Gone is the black glee and breakneck pace of Murder Ballads. On The Boatman's Call, the Seeds play somber dirges as Cave speak-sings stanza after stanza of bittersweet story. The evocative tale of "Where Do We Go Now But Nowhere?" is a good example, as Cave's ambiguous lyrics leave us wondering whether he is victim or murderer:
"I remember a girl so very well
the carnival drums all mad in the air
grim reapers and skeletons and a missionary bell
O where do we go now but nowhere
...Oh wake up, my love
my lover wake up."
Cave sings of girls from the "West Country," girls with "Black Hair" and "Green Eyes" and all of these lover's odes seem more ominous than inviting. You might hang onto this one for Halloween.
Arista has released a greatest hits set by former Raspberries frontman Eric Carmen. The Definitive Collection features 18 songs, including "All By Myself," "Hungry Eyes," and "Make Me Lose Control."
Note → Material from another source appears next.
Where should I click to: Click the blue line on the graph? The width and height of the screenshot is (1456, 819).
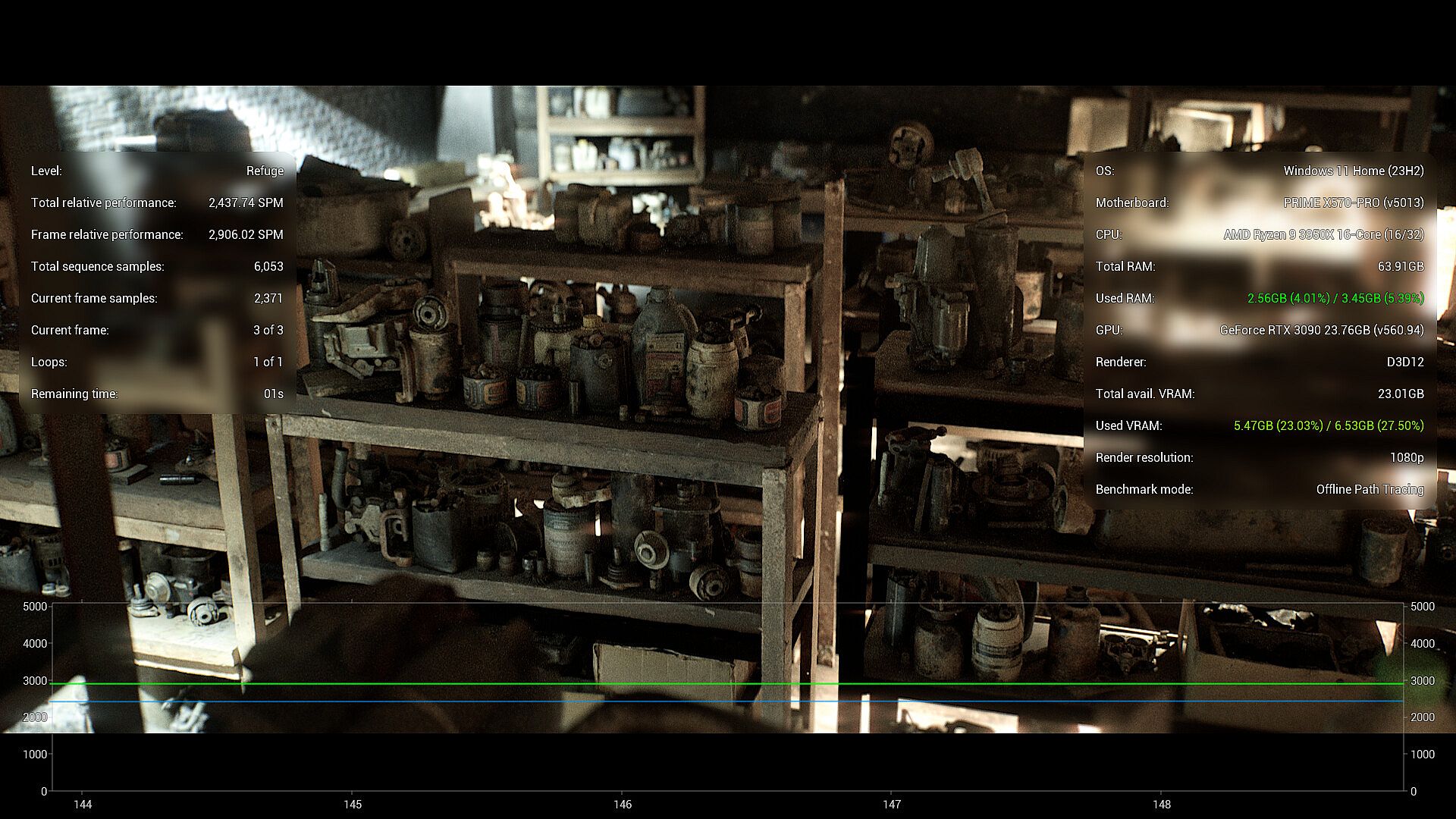(x=728, y=701)
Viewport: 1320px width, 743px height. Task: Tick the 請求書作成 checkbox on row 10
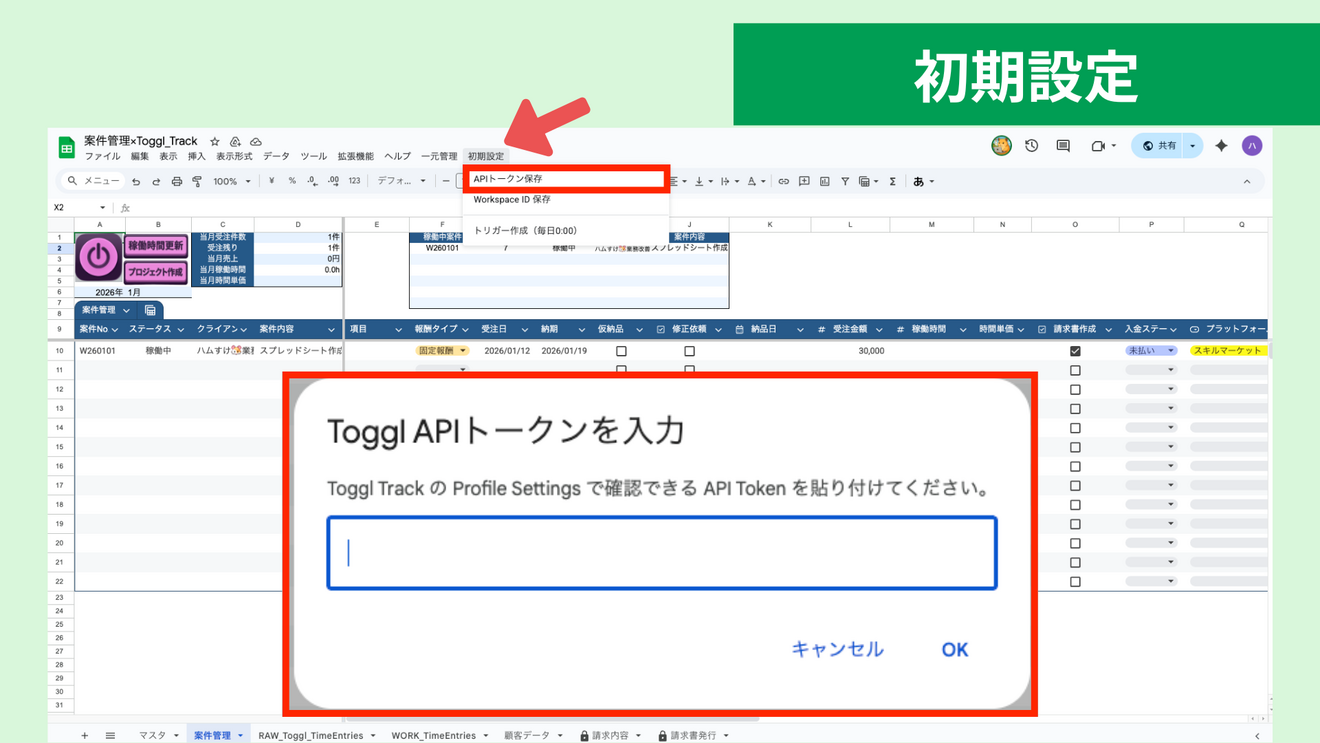(1075, 351)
Roger Daltrey is one of rock's most distinctive singers, but he has never experienced the success with his solo career apart from The Who that bandmate Pete Townshend has. That's not to say he hasn't cut some fine solo sides. Rhino Records has just issued a 20-song collection Martyrs & Madmen: The Best of Roger Daltrey, which examines his singles and album sides from 1973 through 1987. Rescued from soundtrack obscurity are three of his best (and most chart-friendly) solo recordings: "Free Me," "Without Your Love," and "Waiting For A Friend" from the low budget Daltrey-starring movie McVicar. Also included are the title track from his 1984 album Parting Would Be Painless, his recording of a Townsend song (and a Top 50 single) "After The Fire" and his Top 100 Leo Sayer penned first solo hit from 1973 "Giving It All Away." (As the liner notes-including an interview with Daltrey-explain, it was Daltrey's wish to help Sayer get a record deal that got Daltrey's solo career started in the first place.)